In this Oct. 10, 2017 photo, the Supreme Court in Washington is seen at sunset. (AP Photo/J. Scott Applewhite)

 

The Supreme Court has decided to hear a case involving “faithless electors” which may impact electors and the Electoral College in the 2020 election.

The case, Chifalo v. State of Washington, involved three electors who were fined because they voted for Colin Powell in 2016 instead of the state’s popular vote winner, Hillary Clinton.

But the issue was could a state force the elector vote for the popular vote winner?

From Fox News:

About 30 states require presidential electors to vote for the states’ popular vote winner, and electors almost always do so anyway. Under the Constitution, the country elects the president indirectly, with voters choosing people who actually cast an Electoral College ballot for president. It takes 270 votes to win.

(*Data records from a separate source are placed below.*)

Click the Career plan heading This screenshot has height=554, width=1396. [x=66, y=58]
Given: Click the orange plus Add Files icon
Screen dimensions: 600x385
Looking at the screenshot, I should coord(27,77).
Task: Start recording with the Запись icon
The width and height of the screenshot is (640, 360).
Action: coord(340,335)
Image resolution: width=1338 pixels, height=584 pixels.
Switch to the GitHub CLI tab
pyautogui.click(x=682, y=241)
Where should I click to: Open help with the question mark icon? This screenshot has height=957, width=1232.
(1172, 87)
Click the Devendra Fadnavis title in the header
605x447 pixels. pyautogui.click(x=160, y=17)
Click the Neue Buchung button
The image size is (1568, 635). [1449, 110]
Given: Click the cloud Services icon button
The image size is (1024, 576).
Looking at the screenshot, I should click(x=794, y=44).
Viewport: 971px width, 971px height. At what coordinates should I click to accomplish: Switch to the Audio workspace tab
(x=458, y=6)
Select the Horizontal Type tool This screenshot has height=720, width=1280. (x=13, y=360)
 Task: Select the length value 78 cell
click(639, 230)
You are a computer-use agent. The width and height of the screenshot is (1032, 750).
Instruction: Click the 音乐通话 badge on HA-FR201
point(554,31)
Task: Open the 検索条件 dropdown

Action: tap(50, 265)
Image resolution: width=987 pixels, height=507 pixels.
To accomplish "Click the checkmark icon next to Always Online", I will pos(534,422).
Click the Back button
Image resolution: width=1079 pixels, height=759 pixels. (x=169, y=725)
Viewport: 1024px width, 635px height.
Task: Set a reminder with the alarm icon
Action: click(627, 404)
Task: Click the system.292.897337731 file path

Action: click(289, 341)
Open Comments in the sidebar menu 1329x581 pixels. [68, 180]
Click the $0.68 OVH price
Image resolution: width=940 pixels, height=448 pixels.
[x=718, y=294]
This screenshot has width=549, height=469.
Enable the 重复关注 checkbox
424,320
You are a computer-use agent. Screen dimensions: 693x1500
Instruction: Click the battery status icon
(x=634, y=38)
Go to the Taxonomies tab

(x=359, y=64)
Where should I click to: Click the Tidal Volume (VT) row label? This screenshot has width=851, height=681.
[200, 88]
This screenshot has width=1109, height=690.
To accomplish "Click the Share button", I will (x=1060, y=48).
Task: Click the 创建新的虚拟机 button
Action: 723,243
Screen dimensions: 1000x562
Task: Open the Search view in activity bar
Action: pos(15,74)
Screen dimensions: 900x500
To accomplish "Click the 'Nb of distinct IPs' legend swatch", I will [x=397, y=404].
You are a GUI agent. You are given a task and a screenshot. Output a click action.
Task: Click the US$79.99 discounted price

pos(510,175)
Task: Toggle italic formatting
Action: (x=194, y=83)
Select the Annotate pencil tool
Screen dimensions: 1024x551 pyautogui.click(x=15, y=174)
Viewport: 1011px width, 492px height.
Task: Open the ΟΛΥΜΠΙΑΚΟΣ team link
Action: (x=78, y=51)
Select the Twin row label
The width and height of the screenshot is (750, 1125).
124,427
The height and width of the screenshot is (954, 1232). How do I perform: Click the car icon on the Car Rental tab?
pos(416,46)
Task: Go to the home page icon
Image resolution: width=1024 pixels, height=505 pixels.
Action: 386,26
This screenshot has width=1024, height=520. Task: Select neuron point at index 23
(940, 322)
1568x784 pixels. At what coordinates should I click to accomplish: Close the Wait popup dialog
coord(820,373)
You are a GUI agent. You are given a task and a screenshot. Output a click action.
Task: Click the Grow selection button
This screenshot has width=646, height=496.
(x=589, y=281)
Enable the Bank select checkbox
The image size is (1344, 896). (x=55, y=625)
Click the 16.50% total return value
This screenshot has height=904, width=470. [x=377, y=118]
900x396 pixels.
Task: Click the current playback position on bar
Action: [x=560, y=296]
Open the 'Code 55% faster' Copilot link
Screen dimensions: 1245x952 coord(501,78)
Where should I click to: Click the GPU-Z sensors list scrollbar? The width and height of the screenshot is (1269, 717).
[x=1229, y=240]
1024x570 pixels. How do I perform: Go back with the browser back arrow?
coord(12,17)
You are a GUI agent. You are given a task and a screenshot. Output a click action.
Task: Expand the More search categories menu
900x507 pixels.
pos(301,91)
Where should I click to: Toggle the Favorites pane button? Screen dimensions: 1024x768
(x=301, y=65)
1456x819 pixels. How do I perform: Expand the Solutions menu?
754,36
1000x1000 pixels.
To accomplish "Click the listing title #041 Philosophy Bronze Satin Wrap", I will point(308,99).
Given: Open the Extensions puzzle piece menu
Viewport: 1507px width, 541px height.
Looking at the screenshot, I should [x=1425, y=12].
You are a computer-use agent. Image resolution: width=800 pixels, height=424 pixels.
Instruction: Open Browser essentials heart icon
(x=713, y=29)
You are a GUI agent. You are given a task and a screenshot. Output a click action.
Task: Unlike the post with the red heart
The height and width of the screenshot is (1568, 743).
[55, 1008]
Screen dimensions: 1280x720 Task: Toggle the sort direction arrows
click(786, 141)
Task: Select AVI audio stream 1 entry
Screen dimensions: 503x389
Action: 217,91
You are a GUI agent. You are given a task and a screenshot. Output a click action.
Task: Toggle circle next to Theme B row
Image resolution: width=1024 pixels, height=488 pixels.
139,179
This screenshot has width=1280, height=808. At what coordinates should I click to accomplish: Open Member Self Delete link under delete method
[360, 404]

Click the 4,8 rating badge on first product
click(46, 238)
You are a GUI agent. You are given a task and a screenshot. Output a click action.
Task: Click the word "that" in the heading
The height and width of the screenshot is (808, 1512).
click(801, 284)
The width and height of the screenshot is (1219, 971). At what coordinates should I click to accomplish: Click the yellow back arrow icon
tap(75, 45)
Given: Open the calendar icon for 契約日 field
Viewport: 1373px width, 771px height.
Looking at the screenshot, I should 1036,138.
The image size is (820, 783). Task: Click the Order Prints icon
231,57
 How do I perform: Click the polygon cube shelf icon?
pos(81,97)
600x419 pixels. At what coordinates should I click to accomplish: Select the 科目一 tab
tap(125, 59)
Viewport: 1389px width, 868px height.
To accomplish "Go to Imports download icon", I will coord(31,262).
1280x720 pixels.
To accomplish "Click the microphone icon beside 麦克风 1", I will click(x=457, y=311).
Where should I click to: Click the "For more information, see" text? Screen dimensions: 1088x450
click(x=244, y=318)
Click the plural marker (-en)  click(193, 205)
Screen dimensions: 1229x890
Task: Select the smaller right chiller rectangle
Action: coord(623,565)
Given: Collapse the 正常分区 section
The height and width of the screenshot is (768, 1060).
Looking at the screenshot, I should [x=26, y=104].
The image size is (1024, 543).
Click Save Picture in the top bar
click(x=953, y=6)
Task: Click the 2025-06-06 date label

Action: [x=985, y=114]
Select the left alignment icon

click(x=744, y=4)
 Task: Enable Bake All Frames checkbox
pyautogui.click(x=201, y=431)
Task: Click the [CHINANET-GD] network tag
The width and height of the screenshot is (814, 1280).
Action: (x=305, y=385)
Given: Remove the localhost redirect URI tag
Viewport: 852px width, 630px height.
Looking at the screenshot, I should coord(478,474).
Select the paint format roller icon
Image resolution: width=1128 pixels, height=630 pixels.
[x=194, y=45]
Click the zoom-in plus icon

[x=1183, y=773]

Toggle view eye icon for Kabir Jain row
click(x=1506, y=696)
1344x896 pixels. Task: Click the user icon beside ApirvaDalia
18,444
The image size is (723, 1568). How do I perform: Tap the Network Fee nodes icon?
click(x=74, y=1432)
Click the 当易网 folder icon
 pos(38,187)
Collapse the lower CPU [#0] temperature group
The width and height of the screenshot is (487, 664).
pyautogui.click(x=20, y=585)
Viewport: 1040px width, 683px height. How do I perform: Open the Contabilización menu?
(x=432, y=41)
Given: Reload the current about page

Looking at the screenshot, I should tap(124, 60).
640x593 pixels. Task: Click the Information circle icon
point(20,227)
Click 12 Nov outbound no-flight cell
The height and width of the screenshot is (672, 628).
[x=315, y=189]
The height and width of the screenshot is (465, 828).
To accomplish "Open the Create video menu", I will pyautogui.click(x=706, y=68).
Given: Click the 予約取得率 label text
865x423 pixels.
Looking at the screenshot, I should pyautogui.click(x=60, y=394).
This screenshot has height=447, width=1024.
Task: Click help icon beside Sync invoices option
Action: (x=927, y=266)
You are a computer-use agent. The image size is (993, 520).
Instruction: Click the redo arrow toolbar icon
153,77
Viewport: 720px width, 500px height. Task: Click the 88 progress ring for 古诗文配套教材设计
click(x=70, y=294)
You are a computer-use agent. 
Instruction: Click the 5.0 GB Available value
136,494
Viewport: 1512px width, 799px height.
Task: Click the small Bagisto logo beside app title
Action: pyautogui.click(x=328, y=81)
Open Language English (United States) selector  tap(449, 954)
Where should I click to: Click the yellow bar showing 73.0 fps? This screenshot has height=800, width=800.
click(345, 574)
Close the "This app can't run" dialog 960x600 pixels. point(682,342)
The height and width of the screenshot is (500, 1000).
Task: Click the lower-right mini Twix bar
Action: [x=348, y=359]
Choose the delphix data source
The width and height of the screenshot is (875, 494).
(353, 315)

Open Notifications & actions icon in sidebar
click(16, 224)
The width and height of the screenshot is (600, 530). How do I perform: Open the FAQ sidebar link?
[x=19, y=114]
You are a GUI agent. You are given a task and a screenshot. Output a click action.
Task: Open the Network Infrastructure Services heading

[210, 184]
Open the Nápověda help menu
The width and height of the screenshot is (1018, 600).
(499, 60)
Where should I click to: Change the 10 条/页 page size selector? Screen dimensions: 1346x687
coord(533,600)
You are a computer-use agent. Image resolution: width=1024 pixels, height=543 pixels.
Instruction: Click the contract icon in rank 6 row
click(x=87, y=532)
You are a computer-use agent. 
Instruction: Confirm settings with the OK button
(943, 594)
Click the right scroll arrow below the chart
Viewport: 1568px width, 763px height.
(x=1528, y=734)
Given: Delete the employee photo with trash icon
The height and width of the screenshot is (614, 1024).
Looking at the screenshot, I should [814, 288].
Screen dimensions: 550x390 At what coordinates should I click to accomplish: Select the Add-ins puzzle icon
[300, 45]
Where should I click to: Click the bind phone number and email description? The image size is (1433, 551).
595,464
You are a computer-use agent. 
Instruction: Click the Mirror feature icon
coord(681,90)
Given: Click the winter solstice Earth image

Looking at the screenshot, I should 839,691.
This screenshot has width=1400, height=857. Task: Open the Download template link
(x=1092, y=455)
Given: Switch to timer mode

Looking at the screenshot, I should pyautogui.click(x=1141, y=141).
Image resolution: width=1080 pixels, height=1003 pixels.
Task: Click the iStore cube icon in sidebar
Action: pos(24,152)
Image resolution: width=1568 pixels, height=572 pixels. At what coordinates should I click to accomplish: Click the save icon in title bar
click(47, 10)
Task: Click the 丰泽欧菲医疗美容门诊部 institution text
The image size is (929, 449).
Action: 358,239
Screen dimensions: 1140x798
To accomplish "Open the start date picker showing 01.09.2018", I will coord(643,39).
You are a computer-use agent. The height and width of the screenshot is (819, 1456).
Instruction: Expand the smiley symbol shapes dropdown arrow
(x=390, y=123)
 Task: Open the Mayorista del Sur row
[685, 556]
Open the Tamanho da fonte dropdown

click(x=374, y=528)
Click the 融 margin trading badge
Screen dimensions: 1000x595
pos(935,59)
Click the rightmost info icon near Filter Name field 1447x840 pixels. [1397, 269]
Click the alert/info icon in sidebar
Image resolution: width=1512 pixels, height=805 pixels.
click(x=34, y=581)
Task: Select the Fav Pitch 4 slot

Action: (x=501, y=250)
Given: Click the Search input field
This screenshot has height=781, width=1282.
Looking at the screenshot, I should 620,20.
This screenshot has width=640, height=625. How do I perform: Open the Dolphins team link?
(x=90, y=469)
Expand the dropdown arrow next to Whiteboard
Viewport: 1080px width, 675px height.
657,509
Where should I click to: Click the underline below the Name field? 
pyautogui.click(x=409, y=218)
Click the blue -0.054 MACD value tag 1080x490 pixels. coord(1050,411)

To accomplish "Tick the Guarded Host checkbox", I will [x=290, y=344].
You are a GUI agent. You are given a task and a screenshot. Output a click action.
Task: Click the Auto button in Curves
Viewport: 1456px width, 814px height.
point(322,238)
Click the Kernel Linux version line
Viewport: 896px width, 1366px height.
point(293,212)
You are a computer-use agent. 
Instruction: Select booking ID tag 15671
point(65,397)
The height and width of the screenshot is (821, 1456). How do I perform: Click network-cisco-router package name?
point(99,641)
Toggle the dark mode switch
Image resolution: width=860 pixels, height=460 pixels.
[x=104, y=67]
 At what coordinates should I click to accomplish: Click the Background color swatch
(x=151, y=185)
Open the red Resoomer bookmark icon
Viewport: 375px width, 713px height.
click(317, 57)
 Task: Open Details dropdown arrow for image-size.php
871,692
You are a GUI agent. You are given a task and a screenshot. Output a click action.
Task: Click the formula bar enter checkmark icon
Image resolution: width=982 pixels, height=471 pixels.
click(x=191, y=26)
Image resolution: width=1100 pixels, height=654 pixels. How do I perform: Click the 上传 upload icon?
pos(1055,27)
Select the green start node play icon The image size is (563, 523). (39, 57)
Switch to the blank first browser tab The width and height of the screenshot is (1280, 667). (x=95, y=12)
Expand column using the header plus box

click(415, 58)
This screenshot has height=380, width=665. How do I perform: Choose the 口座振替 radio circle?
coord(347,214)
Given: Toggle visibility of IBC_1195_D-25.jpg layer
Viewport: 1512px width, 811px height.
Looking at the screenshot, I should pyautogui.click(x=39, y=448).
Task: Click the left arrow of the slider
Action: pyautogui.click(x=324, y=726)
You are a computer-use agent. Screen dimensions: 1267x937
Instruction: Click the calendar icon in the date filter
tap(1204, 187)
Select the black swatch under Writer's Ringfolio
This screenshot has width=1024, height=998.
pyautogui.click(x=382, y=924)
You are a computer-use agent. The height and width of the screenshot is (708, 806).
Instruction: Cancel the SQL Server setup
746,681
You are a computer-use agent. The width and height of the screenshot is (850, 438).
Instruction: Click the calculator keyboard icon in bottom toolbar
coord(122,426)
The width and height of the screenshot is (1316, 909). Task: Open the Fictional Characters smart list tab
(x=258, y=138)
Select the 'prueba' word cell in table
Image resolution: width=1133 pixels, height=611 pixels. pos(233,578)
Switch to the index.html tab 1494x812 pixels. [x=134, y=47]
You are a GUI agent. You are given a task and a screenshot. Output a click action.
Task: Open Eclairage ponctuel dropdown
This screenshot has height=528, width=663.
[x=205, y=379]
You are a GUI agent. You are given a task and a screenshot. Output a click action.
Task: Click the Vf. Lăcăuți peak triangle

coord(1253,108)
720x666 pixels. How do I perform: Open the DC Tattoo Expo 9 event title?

The case arises from the 2016 presidential election. Three Hillary Clinton electors in Washington state and one in Colorado refused to vote for her despite her popular vote win in both states. In so doing, they hoped to persuade enough electors in states won by Donald Trump to choose someone else and deny Trump the presidency.

The federal appeals court in Denver ruled that electors can vote as they please, rejecting arguments that they must choose the popular vote winner. In Washington, the state Supreme Court upheld a $1,000 fine against the three electors and rejected their claims.

It’s likely because of that conflict that they decided to take it up. They will hear arguments in April and should issue a decision by late June.

In general obviously most electors are going to vote for the winner of the popular vote in their state. But theoretically, the Constitution has specifically provided for the elector to vote his conscience, indeed it’s the very point of the Electoral College. That’s one of the reasons you don’t have it based just on popular vote.

There’s also an issue Democrats have been pushing to try to do in the Electoral College – the National Popular Vote agreement. That’s potentially problematic for other reasons including the Compact Clause. But Democrats, thinking to get around the Electoral College are trying to commit states to agree to commit their electors to voting for whoever ‘wins’ the national popular vote, a complete disavowal of the intent of the Electoral College.

Ironically, they’ve had mostly blue states commit to this which would leave them in an odd situation. Normally they would vote for the Democratic candidate. But what if Donald Trump wins the popular vote? Then they’ve committed their electors to vote for him.

So this decision could have a significant impact on the question and in 2020.